Cakupan Pelayanan antenatal care adalah persentase ibu hamil yang telah mendapat pemeriksaan kehamilan oleh tenaga kesehatan di suatu wilayah kerja. Cakupan pelayanan antenatal (K1) adalah jumlah ibu hamil yang telah memperoleh pelayanan antenatal pertama kali oleh tenaga kesehatan dibandingkan jumlah sasaran ibu hamil di satu wilayah kerja pada kurun waktu satu tahun. Sedangkan cakupan K4 adalah jumlah ibu hamil yang telah memperoleh pelayanan antenatal sesuai dengan standar paling sedikit empat kali sesuai jadwal yang dianjurkan di tiap trimester dibandingkan jumlah sasaran ibu hamil di satu wilayah kerja pada kurun waktu satu tahun. Indikator tersebut memperlihatkan akses pelayanan kesehatan terhadap ibu hamil dan tingkat kepatuhan ibu hamil dalam memeriksakan kehamilannya ke tenaga kesehatan (Kemenkes, 2016).

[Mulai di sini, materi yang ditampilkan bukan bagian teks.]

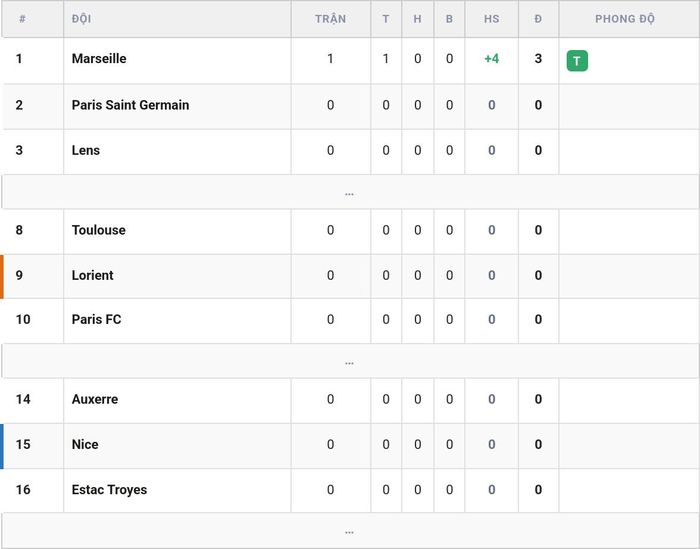Open the Nice team page

click(x=85, y=445)
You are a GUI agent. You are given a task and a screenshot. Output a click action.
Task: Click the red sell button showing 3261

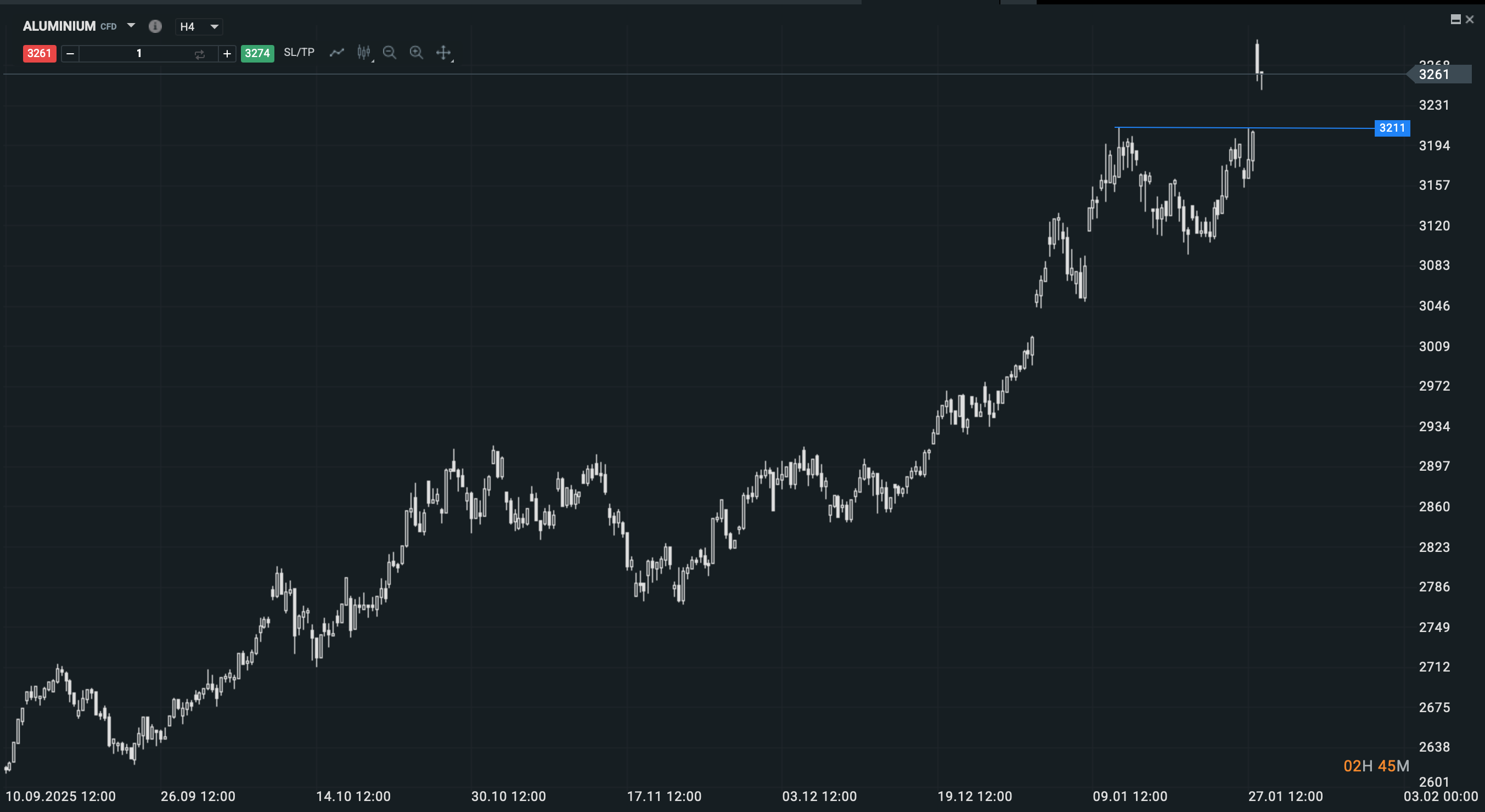[x=38, y=53]
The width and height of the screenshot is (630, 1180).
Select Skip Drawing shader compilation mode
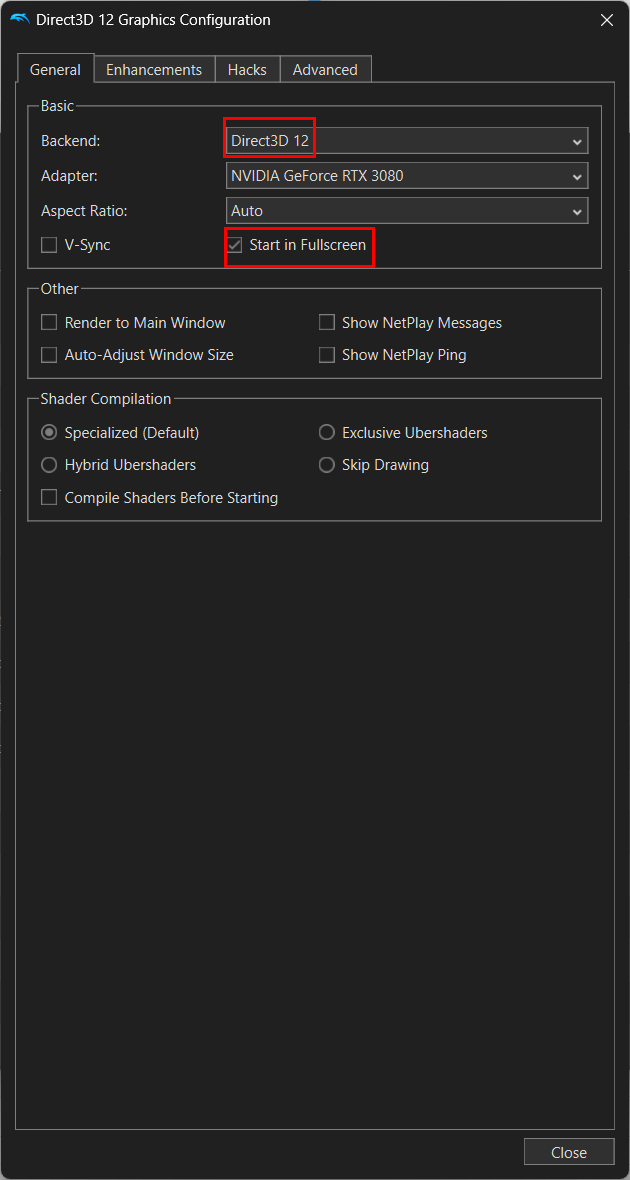(x=327, y=465)
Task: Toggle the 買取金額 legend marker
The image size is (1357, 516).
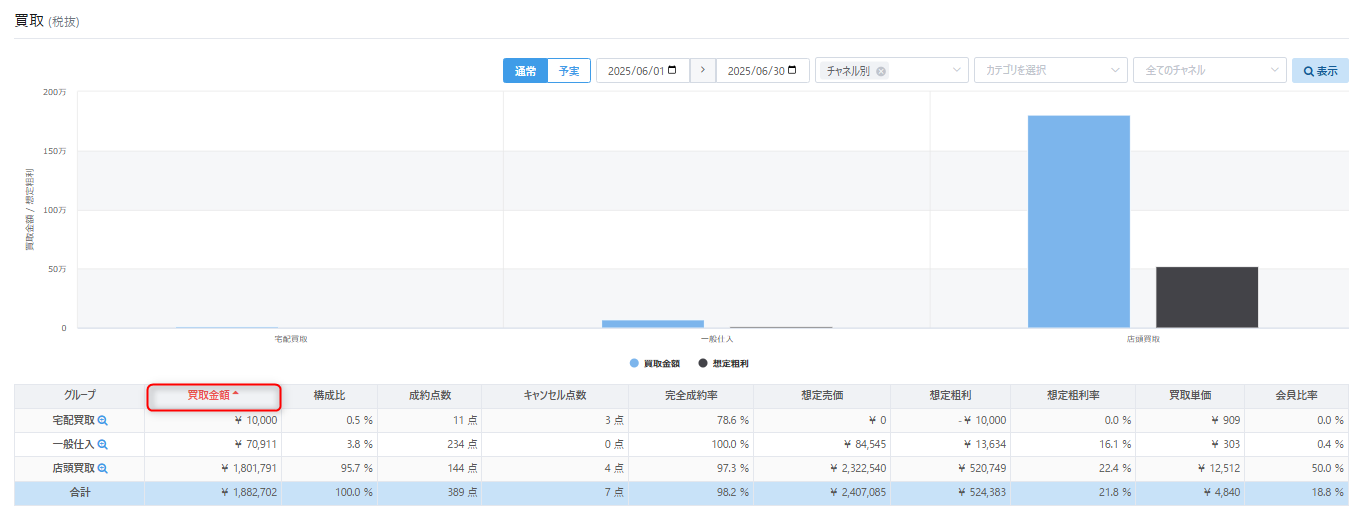Action: click(x=635, y=363)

2.1.8 Kebijakan Pelayanan Ante Natal Care 1. Kebijakan Program

Kebijakan Departemen Kesehatan dalam upaya mempercepat penurunan AKI dan AKB pada dasarnya mengacu kepada intervensi strategis “Empat Pilar Safe Motherhood” yaitu meliputi : Keluarga Berencana, Antenatal Care, Persalinan Bersih dan Aman, dan Pelayanan Obstetri Essensial.

(14)

Pendekatan pelayanan obstetri dan neonatal kepada setiap ibu hamil ini sesuai dengan pendekatan Making Pregnancy Safer (MPS), yang mempunyai 3 (tiga) pesan kunci yaitu :

i. Setiap persalinan di tolong oleh tenaga kesehatan terlatih.

ii. Setiap komplikasi obstetri dan neonatal mendapat pelayanan yang adekuat. iii. Setiap perempuan dalam usia subur mempunyai akses pencegahan dan penatalaksanaan kehamilan yang tidak diinginkan dan penanganannya komplikasi keguguran (Depkes,2001).

Kebijakan program pelayanan antenatal menetapkan frekuensi kunjungan antenatal sebaiknya minimal 4 (empat) kali selama kehamilan, dengan ketentuan sebagai berikut :

1) Minimal satu kali pada trimester pertama (K1). 2) Minimal satu kali pada trimester kedua (K2).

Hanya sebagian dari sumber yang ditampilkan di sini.